Here's another one: We still have customers coming back at X5 and starting new designs because it is a 30% lower ASP than either X7 Gen 1 or Gen 2, 'cause they're about the same price. Our next follow-on device, we have indicated to everybody, including the investors, that the ASPs are going higher, much higher, right? There are new customers that are targeting a lower ASP, a broader demographic, and they just don't wanna bear the price of either X7 Gen 1, Gen 2, or our newest device, and so we're getting a big push for them. Not only do we come in and sort of rejuvenate X5, do we come out with a new version that meets that kind of price-performance level.
Got it. That sounds almost like they're asking for a good, better, best for the X5, X7, and then next gen.
Yeah, you get all kinds of messages. So you got, you got sift through the messages, right? If you just listened, you would probably just do good enough.
Okay.
Okay?
Yeah.
The customers or my customer base, our customer base, are very good at just telling you, "Good enough, cheap." And then we have a little bit of that, "Well, we think we know what you're going to need. We know you're not telling us you need it, but we think you..." And we're gonna make big investments in that category, even though you're really guiding us not to do it. And so far, we've done that a couple of times, and when we come out with the device, broad adoption. So, you got be careful what you hear.
Got it. Got it. So you've got Gen 2, you've got next generation coming out. How do you see the impact on gross margins from those newer chips and the new generation, I think, I hope I've got my notes right, you previously said you're on track to sample that new gen sometime Q2 of this year. Is that still the right timeframe for the new gen chip?
So, the chip taped out over the holidays.
Okay.
Which was-
Congratulations.
Thank you. I don't think we've had a chip that doesn't have some form of drama. We've had a lot of chips with first-run silicon, right? We've never we don't do many, many respins. The particular drama in this one is we used a back-end vendor, 'cause we, we outsourced all our layout and back-end, just because we don't do enough chips, and we're doing to a year maybe, right? To carry a full team inside, and all the tools, they're very leading-edge tools, and you have to upgrade them all the time. So we use an outsource, and the outsource vendor was acquired over the holidays, while we were taping out-
Oh!
... by the See, when you use outsource vendors, they usually use best-in-breed tools. Use a little Synopsys, a little Cadence, a little Mentor, you name it. Well, when one of those top companies buys somebody, the other companies don't wanna sell to them anymore. And that's what happened. That was the drama. So even with that drama, we taped out, and we're pretty sure we delayed our tape, like, 2 weeks 'cause we wanted to improve a last-minute couple of things there. We're pretty confident it's going to go to market for silicon, right? So we will see, but with that happening, we'll be sampling customers in May.

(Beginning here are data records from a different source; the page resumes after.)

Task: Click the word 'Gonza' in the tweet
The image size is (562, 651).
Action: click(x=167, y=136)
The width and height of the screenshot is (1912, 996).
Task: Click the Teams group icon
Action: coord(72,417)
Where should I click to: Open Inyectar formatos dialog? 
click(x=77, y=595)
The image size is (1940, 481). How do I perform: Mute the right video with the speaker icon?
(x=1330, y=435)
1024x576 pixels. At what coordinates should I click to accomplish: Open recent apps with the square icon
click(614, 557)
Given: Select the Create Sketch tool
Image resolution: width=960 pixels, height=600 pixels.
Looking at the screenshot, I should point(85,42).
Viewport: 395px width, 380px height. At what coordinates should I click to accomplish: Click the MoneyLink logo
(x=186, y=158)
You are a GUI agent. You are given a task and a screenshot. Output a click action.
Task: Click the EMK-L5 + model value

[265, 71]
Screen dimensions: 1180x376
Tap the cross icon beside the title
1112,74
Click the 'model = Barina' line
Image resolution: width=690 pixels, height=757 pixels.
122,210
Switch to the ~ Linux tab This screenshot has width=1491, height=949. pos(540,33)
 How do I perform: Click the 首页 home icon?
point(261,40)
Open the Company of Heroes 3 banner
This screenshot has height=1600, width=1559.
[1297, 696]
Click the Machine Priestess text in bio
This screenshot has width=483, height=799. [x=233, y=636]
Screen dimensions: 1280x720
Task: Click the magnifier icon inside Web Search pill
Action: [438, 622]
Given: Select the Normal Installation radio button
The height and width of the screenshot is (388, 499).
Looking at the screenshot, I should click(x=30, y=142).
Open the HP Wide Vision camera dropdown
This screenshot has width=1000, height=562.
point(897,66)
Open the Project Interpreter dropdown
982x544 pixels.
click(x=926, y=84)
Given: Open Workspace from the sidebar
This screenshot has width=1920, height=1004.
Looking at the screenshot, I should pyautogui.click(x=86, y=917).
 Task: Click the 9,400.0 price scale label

Perfect. Perfect, and, and margin-
We've pre-sold this device. There's customers that have already bought in. They have already targeted models. Because of our history of first silicon success, they will make plans around it, and so what that means is you also see a bunch of risk wafer starts in production for it.
Okay. Sorry, just lastly, the gross margin impact on X2 and the new gen, are these margin accretive?
Absolutely. So, we lowered the cost of Gen 2 over X7, I'd say 20%. We sell it at the same ASPs as Gen 1. Bringing in new feature and functionality that has very good performance on it, so bringing in that AI block and then having it work the way we said it did, allowed us to price it consistent with X7 Gen 1, even though the cost was much lower. So pretty much all those cost savings we didn't pass on. Sometimes you do, sometimes you don't. Depends on the value proposition you're bringing customers. In Gen 2's case, we did not. And then, as you move to our newest generation device, that'll be the back half of 2024, the ASP goes up dramatically, and because it is so innovative-...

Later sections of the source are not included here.